Market`s collective wisdom signaling earnings growth to sustain; >20x P/E turning out to be the normal in a lowyield world - ICICI Securities
Market’s collective wisdom signaling earnings growth to sustain; >20x P/E turning out to be the normal in a lowyield world
* The essence of the applied words in the context of NIFTY50 is that the forward P/E of the index, which has hovered between 20-23x for most of CY21, can remain in the same range in the future as long as earnings growth continues. Therefore, assigning past historical averages (LTA of 16.6x or 6% earnings yield) to arrive at the target multiple may not be relevant going ahead especially in a low yield world and rising earnings.
* Over CY21-TD, the ex-ante rolled forward NIFTY50 EPS has advanced by around 27% while the index has gained 30%. Forward P/E has remained rangebound at 20-23x and currently is towards the upper end at 23x. This implies that earnings outlook is explaining a larger part of the price action. Therein lies the risk – and, if earnings disappoint, P/E could potentially move to the lower end of the range at 20x. Having said that, the earnings base continues to expand unlike the ‘earnings recession’ seen over 2015-20 when real earnings growth was practically zero. On an aggregate basis as well, the ‘PAT to GDP’ ratio has sharply improved to a 7-year high of 3% in FY21.
* Q2FY22 looking promising so far: Initial results and business updates from the IT pack (TCS, Infosys, Wipro, and Mindtree), banks (HDFC Bank), NBFCs (Bajaj Finance) and other severely impacted sectors such as leisure (Delta Corp), retail (Avenue Supermarts) and real estate indicate largely in-line or above consensus expectation results. This trend is also corroborated by high-frequency indicators for Q2FY22-TD such as PMI, exports, GST collections, etc. In the developed markets, strong quarterly earnings from US banks indicate that economic recovery continues.

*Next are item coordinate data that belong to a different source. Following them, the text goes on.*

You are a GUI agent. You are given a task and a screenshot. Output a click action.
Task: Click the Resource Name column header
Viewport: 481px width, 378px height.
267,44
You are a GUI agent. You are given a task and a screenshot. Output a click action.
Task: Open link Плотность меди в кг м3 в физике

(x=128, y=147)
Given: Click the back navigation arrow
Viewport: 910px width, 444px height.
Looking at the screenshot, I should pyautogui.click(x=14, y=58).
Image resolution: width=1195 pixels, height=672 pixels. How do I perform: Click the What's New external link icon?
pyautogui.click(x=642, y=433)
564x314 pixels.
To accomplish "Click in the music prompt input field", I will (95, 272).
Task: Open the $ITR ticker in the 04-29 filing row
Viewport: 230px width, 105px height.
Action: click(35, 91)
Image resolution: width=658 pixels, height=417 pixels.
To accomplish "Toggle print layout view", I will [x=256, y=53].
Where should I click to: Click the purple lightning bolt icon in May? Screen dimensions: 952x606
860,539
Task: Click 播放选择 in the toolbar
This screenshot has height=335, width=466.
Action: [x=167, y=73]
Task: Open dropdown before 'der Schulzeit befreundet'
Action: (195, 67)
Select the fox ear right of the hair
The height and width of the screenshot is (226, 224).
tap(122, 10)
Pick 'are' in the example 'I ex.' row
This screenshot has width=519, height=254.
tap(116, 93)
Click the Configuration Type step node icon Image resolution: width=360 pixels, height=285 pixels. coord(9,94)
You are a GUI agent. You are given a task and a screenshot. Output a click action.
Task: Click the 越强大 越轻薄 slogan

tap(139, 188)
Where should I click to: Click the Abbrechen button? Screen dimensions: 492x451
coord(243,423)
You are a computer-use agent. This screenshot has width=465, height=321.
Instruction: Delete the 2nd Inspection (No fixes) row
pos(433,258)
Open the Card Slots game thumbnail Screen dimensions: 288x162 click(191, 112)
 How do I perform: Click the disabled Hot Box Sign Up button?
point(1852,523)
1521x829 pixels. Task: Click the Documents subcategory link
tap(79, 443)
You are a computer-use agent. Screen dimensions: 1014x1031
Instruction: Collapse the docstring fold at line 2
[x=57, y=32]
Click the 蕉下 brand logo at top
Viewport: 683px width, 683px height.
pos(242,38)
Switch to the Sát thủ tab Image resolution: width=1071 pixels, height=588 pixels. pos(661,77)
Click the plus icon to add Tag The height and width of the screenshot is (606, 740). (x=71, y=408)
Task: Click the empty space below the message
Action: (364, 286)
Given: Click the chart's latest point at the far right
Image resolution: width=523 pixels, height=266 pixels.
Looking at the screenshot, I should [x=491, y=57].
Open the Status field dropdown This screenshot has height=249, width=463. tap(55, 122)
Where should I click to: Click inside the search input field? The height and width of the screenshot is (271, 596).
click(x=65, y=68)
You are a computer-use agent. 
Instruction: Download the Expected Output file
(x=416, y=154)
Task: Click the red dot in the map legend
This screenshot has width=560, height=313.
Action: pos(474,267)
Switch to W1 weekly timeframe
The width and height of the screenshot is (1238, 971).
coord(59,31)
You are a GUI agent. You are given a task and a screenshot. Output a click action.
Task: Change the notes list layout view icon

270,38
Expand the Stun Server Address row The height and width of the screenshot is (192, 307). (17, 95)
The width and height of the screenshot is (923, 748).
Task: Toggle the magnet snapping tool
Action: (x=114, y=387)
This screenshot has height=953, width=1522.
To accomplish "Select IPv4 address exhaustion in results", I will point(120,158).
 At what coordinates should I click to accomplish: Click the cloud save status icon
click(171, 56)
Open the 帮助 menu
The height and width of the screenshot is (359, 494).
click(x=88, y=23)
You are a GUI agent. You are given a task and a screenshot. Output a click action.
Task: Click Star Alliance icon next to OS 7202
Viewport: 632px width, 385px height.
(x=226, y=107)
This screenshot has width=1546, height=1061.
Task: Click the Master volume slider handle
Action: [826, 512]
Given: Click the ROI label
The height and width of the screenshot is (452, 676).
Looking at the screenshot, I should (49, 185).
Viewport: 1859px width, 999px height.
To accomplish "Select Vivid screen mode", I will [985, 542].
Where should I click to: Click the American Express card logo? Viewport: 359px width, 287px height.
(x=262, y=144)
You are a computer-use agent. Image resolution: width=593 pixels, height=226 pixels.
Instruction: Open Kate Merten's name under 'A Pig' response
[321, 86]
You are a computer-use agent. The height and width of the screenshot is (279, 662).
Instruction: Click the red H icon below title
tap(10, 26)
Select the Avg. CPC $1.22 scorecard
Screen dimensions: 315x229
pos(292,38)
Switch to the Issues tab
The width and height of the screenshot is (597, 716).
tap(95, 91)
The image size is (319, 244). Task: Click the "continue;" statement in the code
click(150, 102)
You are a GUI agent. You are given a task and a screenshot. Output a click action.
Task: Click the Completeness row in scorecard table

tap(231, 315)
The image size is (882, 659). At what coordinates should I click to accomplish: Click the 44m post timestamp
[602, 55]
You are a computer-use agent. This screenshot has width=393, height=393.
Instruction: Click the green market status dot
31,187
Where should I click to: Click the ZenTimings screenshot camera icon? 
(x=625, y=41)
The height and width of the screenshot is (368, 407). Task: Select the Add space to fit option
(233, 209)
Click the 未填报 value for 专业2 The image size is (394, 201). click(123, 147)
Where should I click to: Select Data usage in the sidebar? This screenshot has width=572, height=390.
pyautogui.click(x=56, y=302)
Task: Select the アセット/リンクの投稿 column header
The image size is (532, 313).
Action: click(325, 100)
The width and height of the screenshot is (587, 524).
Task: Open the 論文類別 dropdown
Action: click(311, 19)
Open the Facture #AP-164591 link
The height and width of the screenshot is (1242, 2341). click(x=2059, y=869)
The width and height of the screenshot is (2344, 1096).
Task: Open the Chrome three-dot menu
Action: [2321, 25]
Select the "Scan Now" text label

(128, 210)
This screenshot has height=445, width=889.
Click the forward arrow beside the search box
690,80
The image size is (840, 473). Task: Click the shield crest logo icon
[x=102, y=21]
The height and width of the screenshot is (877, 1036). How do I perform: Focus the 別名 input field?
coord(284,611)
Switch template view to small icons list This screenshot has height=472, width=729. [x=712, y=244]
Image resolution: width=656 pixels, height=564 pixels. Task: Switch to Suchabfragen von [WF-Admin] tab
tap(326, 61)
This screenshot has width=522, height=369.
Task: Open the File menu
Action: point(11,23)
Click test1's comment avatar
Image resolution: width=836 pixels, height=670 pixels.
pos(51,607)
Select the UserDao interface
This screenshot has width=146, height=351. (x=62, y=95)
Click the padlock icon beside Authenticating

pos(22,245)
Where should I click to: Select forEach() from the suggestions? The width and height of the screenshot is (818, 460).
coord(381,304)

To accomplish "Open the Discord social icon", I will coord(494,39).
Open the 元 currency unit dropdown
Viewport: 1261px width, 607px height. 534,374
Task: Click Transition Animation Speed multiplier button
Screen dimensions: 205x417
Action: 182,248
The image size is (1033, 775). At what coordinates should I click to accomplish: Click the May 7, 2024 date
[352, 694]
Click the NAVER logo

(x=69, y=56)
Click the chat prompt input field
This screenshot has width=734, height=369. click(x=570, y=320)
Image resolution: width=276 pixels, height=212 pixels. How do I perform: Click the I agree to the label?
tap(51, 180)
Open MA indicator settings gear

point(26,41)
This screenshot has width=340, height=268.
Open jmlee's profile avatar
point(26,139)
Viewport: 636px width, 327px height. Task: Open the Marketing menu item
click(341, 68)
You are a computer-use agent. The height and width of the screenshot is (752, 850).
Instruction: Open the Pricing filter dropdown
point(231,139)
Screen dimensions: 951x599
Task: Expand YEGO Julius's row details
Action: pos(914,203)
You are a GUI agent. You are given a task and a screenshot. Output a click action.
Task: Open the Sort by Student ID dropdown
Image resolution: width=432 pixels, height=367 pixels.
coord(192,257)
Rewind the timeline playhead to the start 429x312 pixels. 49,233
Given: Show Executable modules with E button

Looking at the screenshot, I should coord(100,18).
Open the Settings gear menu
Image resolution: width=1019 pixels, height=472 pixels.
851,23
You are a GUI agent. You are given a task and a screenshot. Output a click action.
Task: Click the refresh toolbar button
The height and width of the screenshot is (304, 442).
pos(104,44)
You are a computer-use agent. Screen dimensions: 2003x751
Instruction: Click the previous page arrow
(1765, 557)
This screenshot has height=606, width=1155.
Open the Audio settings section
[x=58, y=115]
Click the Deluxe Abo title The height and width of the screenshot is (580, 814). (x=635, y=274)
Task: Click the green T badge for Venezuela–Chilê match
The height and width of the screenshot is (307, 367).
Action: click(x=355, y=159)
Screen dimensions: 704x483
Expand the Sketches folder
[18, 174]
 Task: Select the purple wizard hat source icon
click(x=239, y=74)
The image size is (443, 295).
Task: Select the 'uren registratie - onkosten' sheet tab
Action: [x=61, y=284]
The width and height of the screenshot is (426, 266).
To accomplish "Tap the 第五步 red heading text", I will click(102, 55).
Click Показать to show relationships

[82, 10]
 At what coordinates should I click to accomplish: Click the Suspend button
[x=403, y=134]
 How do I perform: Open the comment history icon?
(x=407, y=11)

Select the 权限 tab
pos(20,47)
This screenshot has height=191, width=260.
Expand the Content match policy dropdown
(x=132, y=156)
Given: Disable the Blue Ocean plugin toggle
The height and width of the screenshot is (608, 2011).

* Other key developments over the past week:
* India’s stronger relative growth: IMF’s latest World Economic Outlook maintains India’s growth over FY22-FY23 at 9%, which ranks it as the world’s fastest-growing economy. Relatively too, India stands out as the overall global growth has been downgraded by 10bps to 5.9% for CY21 largely driven by developed economies such as the US
* Oil price risk starting to show up on trade deficit: Oil prices rebounded above US$80 per barrel and we believe is a key risk for the Indian economy, which is starting to show up in the form of the trade deficit rising to a multiyear high of US$22bn in Sep’21
* CPI inflation dipped lower than expected at 4.35% for Sep’21 on base effect and lower food prices. On the flip side, CPI inflation in the US was higher than expected at 0.4% o Government continues to focus on pro-growth policies with the launch of PM Gati Shakti - National Master Plan for Multimodal Connectivity
* Sectorally capital intensive and cyclicals sectors such as power, PSU banks, auto, metals and consumer durables continued to outperform over the past week
* FPI flows were positive at US$138mn while DIIs flows were negative at US$438mn.